= Beginning of Section =
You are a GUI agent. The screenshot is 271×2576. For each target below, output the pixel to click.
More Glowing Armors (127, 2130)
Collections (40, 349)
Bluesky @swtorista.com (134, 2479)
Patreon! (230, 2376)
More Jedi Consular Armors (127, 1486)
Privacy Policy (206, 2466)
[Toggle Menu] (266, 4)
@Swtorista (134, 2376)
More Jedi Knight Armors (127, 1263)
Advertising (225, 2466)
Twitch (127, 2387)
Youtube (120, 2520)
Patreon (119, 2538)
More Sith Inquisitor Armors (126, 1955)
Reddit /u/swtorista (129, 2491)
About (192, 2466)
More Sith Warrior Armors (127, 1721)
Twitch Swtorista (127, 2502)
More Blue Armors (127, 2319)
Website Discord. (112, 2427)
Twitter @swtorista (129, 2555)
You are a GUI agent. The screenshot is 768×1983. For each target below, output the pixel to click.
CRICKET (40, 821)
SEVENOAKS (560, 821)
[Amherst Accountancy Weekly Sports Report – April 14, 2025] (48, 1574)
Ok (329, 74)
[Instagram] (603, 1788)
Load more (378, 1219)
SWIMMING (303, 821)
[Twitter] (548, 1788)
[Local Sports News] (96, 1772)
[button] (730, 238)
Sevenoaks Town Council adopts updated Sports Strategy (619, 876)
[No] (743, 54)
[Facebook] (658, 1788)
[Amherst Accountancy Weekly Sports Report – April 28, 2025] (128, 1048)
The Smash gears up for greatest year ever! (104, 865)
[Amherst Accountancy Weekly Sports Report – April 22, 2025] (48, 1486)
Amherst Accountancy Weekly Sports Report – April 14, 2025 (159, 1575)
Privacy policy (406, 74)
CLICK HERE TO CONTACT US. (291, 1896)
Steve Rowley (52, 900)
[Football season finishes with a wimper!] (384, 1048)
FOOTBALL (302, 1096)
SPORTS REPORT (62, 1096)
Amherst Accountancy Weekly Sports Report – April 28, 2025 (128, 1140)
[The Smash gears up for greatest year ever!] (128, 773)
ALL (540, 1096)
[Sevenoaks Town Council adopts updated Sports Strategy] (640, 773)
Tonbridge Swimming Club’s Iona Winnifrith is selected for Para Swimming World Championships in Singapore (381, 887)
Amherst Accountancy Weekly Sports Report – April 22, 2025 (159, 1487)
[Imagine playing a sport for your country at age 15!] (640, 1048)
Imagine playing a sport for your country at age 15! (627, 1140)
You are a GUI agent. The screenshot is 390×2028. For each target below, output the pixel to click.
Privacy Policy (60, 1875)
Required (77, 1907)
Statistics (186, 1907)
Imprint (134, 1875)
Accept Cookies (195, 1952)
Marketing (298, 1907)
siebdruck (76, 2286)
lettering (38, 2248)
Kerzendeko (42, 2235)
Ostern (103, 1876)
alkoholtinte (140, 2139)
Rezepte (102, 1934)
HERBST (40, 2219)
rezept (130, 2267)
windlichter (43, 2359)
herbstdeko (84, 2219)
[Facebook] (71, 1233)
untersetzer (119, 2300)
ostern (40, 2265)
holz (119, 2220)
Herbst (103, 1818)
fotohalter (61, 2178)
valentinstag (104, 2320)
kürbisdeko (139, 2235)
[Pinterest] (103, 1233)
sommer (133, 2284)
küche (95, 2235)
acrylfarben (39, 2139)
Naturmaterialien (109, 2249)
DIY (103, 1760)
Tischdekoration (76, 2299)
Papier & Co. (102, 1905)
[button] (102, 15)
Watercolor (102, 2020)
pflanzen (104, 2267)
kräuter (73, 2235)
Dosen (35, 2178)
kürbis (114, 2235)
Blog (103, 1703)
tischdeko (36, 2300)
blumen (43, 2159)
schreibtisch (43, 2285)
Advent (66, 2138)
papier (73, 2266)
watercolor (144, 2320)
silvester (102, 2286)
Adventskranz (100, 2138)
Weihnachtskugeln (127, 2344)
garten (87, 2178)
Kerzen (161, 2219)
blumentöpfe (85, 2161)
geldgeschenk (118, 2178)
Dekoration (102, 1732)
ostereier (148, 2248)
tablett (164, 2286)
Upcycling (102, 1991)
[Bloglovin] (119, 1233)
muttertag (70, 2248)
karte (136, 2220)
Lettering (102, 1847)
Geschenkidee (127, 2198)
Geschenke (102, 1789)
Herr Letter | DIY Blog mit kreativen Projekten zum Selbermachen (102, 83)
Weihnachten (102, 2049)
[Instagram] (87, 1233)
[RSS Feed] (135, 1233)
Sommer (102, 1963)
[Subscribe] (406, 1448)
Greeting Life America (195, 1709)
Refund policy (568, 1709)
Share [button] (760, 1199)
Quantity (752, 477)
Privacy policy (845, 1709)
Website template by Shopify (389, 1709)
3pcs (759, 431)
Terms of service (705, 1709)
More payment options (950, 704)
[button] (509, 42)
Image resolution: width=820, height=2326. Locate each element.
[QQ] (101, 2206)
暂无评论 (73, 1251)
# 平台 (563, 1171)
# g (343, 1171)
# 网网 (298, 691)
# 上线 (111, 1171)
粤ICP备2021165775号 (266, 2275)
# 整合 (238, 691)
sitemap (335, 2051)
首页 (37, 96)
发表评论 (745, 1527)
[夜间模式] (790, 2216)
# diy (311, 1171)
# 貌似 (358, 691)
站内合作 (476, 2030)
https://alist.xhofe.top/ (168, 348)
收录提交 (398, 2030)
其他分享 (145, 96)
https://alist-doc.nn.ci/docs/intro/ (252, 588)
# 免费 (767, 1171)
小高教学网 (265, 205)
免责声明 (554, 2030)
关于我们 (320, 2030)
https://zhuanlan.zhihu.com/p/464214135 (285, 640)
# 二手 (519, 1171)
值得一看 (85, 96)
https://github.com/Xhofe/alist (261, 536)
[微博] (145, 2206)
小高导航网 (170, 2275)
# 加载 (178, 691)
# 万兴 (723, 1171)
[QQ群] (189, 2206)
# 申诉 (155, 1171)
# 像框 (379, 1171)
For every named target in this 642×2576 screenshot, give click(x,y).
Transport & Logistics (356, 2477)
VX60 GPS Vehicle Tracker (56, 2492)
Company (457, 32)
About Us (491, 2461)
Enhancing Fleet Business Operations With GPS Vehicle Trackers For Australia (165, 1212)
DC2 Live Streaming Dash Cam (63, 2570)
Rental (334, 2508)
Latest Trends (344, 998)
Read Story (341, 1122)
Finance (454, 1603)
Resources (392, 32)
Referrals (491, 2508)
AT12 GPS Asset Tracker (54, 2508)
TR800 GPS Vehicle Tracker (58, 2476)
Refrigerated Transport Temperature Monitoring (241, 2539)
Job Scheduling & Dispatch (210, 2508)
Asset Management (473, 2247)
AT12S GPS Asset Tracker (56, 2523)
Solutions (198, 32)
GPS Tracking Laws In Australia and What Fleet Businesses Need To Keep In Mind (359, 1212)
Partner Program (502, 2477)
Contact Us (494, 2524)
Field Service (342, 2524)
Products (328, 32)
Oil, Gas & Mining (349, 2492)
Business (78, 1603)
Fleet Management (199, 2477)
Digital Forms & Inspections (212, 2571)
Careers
= End of Section =
= The problem =
Quote the whole listing above, leaving nothing out.

= Answer area =
You are a GUI agent. The screenshot is 271×2576. For each target below, output the pixel to click.
More Glowing Armors (127, 2130)
Collections (40, 349)
Bluesky @swtorista.com (134, 2479)
Patreon! (230, 2376)
More Jedi Consular Armors (127, 1486)
Privacy Policy (206, 2466)
[Toggle Menu] (266, 4)
@Swtorista (134, 2376)
More Jedi Knight Armors (127, 1263)
Advertising (225, 2466)
Twitch (127, 2387)
Youtube (120, 2520)
Patreon (119, 2538)
More Sith Inquisitor Armors (126, 1955)
Reddit /u/swtorista (129, 2491)
About (192, 2466)
More Sith Warrior Armors (127, 1721)
Twitch Swtorista (127, 2502)
More Blue Armors (127, 2319)
Website Discord. (112, 2427)
Twitter @swtorista (129, 2555)
You are a GUI agent. The screenshot is 768×1983. For each target below, output the pixel to click.
CRICKET (40, 821)
SEVENOAKS (560, 821)
[Amherst Accountancy Weekly Sports Report – April 14, 2025] (48, 1574)
Ok (329, 74)
[Instagram] (603, 1788)
Load more (378, 1219)
SWIMMING (303, 821)
[Twitter] (548, 1788)
[Local Sports News] (96, 1772)
[button] (730, 238)
Sevenoaks Town Council adopts updated Sports Strategy (619, 876)
[No] (743, 54)
[Facebook] (658, 1788)
[Amherst Accountancy Weekly Sports Report – April 28, 2025] (128, 1048)
The Smash gears up for greatest year ever! (104, 865)
[Amherst Accountancy Weekly Sports Report – April 22, 2025] (48, 1486)
Amherst Accountancy Weekly Sports Report – April 14, 2025 (159, 1575)
Privacy policy (406, 74)
CLICK HERE TO CONTACT US. (291, 1896)
Steve Rowley (52, 900)
[Football season finishes with a wimper!] (384, 1048)
FOOTBALL (302, 1096)
SPORTS REPORT (62, 1096)
Amherst Accountancy Weekly Sports Report – April 28, 2025 (128, 1140)
[The Smash gears up for greatest year ever!] (128, 773)
ALL (540, 1096)
[Sevenoaks Town Council adopts updated Sports Strategy] (640, 773)
Tonbridge Swimming Club’s Iona Winnifrith is selected for Para Swimming World Championships in Singapore (381, 887)
Amherst Accountancy Weekly Sports Report – April 22, 2025 (159, 1487)
[Imagine playing a sport for your country at age 15!] (640, 1048)
Imagine playing a sport for your country at age 15! (627, 1140)
You are a GUI agent. The screenshot is 390×2028. For each target below, output the pixel to click.
Privacy Policy (60, 1875)
Required (77, 1907)
Statistics (186, 1907)
Imprint (134, 1875)
Accept Cookies (195, 1952)
Marketing (298, 1907)
siebdruck (76, 2286)
lettering (38, 2248)
Kerzendeko (42, 2235)
Ostern (103, 1876)
alkoholtinte (140, 2139)
Rezepte (102, 1934)
HERBST (40, 2219)
rezept (130, 2267)
windlichter (43, 2359)
herbstdeko (84, 2219)
[Facebook] (71, 1233)
untersetzer (119, 2300)
ostern (40, 2265)
holz (119, 2220)
Herbst (103, 1818)
fotohalter (61, 2178)
valentinstag (104, 2320)
kürbisdeko (139, 2235)
[Pinterest] (103, 1233)
sommer (133, 2284)
küche (95, 2235)
acrylfarben (39, 2139)
Naturmaterialien (109, 2249)
DIY (103, 1760)
Tischdekoration (76, 2299)
Papier & Co. (102, 1905)
[button] (102, 15)
Watercolor (102, 2020)
pflanzen (104, 2267)
kräuter (73, 2235)
Dosen (35, 2178)
kürbis (114, 2235)
Blog (103, 1703)
tischdeko (36, 2300)
blumen (43, 2159)
schreibtisch (43, 2285)
Advent (66, 2138)
papier (73, 2266)
watercolor (144, 2320)
silvester (102, 2286)
Adventskranz (100, 2138)
Weihnachtskugeln (127, 2344)
garten (87, 2178)
Kerzen (161, 2219)
blumentöpfe (85, 2161)
geldgeschenk (118, 2178)
Dekoration (102, 1732)
ostereier (148, 2248)
tablett (164, 2286)
Upcycling (102, 1991)
[Bloglovin] (119, 1233)
muttertag (70, 2248)
karte (136, 2220)
Lettering (102, 1847)
Geschenkidee (127, 2198)
Geschenke (102, 1789)
Herr Letter | DIY Blog mit kreativen Projekten zum Selbermachen (102, 83)
Weihnachten (102, 2049)
[Instagram] (87, 1233)
[RSS Feed] (135, 1233)
Sommer (102, 1963)
[Subscribe] (406, 1448)
Greeting Life America (195, 1709)
Refund policy (568, 1709)
Share [button] (760, 1199)
Quantity (752, 477)
Privacy policy (845, 1709)
Website template by Shopify (389, 1709)
3pcs (759, 431)
Terms of service (705, 1709)
More payment options (950, 704)
[button] (509, 42)
Image resolution: width=820, height=2326. Locate each element.
[QQ] (101, 2206)
暂无评论 (73, 1251)
# 平台 (563, 1171)
# g (343, 1171)
# 网网 (298, 691)
# 上线 (111, 1171)
粤ICP备2021165775号 (266, 2275)
# 整合 (238, 691)
sitemap (335, 2051)
首页 (37, 96)
发表评论 (745, 1527)
[夜间模式] (790, 2216)
# diy (311, 1171)
# 貌似 (358, 691)
站内合作 (476, 2030)
https://alist.xhofe.top/ (168, 348)
收录提交 (398, 2030)
其他分享 (145, 96)
https://alist-doc.nn.ci/docs/intro/ (252, 588)
# 免费 (767, 1171)
小高教学网 (265, 205)
免责声明 (554, 2030)
关于我们 (320, 2030)
https://zhuanlan.zhihu.com/p/464214135 (285, 640)
# 二手 (519, 1171)
值得一看 (85, 96)
https://github.com/Xhofe/alist (261, 536)
[微博] (145, 2206)
小高导航网 (170, 2275)
# 加载 (178, 691)
# 万兴 (723, 1171)
[QQ群] (189, 2206)
# 申诉 (155, 1171)
# 像框 (379, 1171)
For every named target in this 642×2576 screenshot, give click(x,y).
Transport & Logistics (356, 2477)
VX60 GPS Vehicle Tracker (56, 2492)
Company (457, 32)
About Us (491, 2461)
Enhancing Fleet Business Operations With GPS Vehicle Trackers For Australia (165, 1212)
DC2 Live Streaming Dash Cam (63, 2570)
Rental (334, 2508)
Latest Trends (344, 998)
Read Story (341, 1122)
Finance (454, 1603)
Resources (392, 32)
Referrals (491, 2508)
AT12 GPS Asset Tracker (54, 2508)
TR800 GPS Vehicle Tracker (58, 2476)
Refrigerated Transport Temperature Monitoring (241, 2539)
Job Scheduling & Dispatch (210, 2508)
Asset Management (473, 2247)
AT12S GPS Asset Tracker (56, 2523)
Solutions (198, 32)
GPS Tracking Laws In Australia and What Fleet Businesses Need To Keep In Mind (359, 1212)
Partner Program (502, 2477)
Contact Us (494, 2524)
Field Service (342, 2524)
Products (328, 32)
Oil, Gas & Mining (349, 2492)
Business (78, 1603)
Fleet Management (199, 2477)
Digital Forms & Inspections (212, 2571)
Careers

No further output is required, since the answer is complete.